Swap "How do I perform" for "How can I do" in every one of the records below and give them back with nothing else changed, leaving the pictures out of your answer.

-*-*-

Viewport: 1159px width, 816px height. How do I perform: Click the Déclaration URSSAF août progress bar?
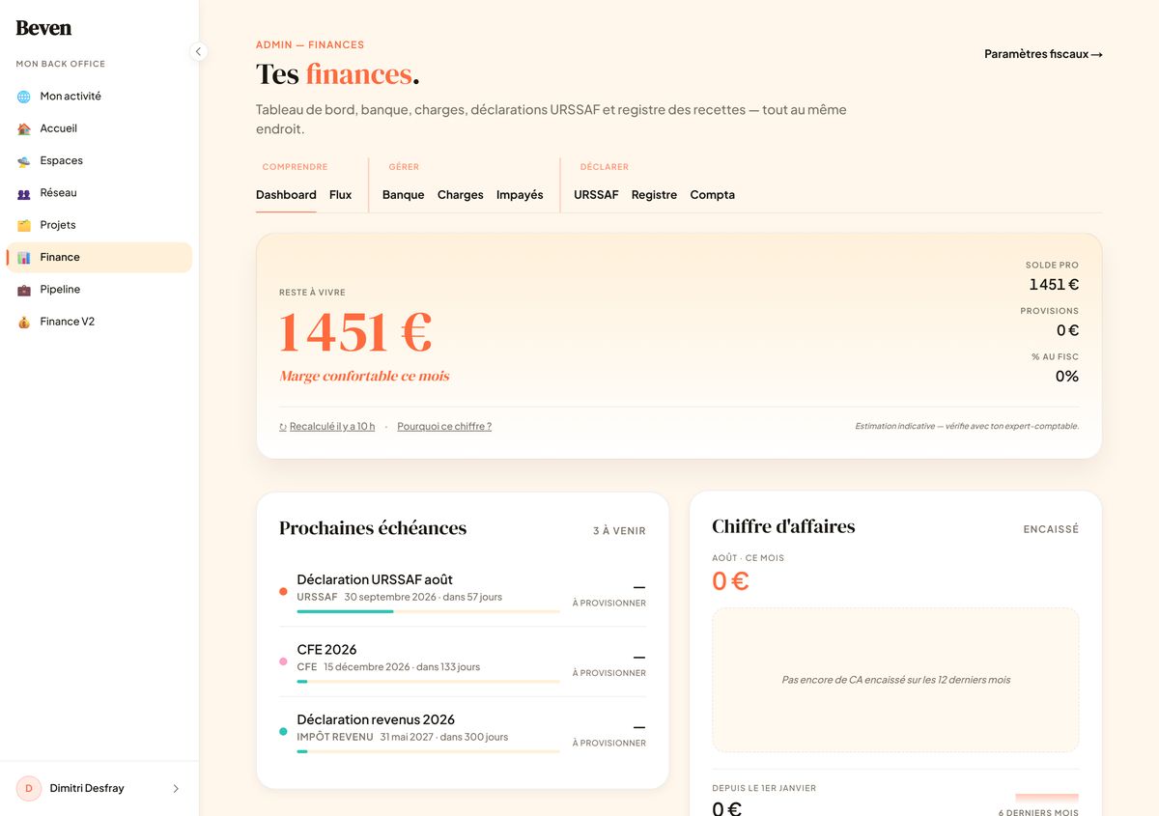click(428, 611)
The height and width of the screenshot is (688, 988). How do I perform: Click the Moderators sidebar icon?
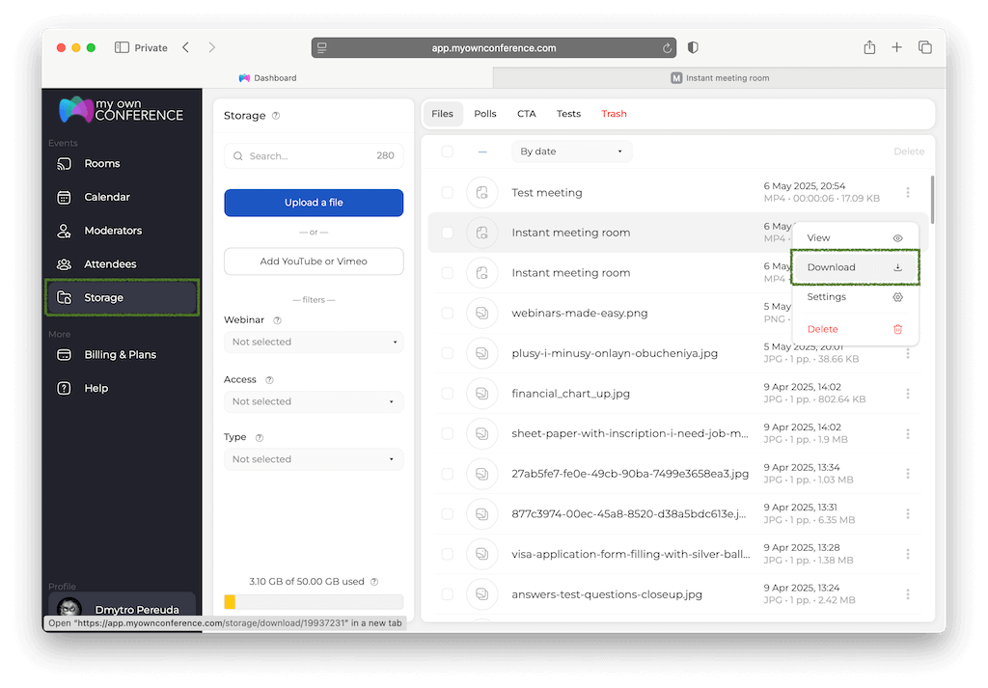(65, 231)
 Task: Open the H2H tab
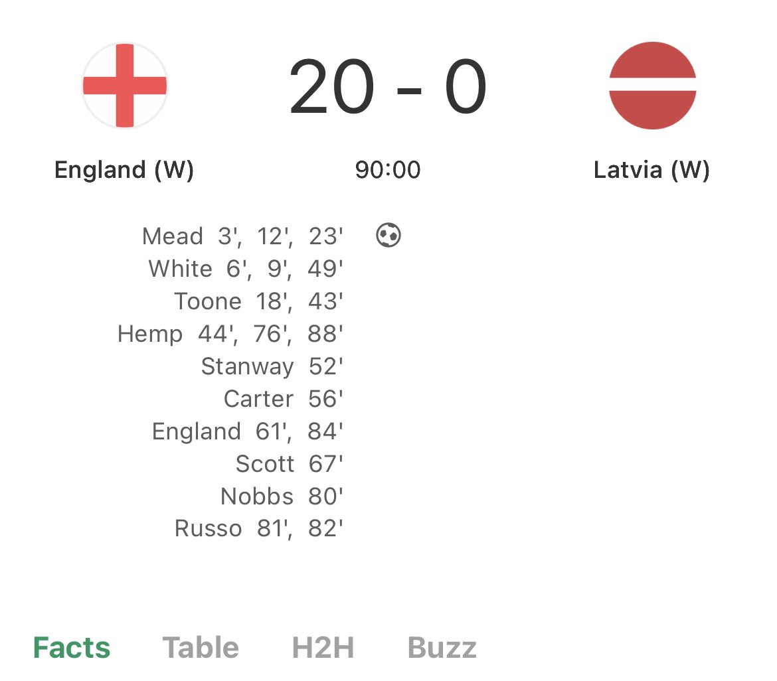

-*-*-

• [THE SOLUTION]
Viewport: 1159px width, 816px height. How can I do: Click the Déclaration URSSAF août progress bar?
click(428, 611)
The height and width of the screenshot is (688, 988). How can I do: Click the Moderators sidebar icon?
(65, 231)
 Task: Open the H2H tab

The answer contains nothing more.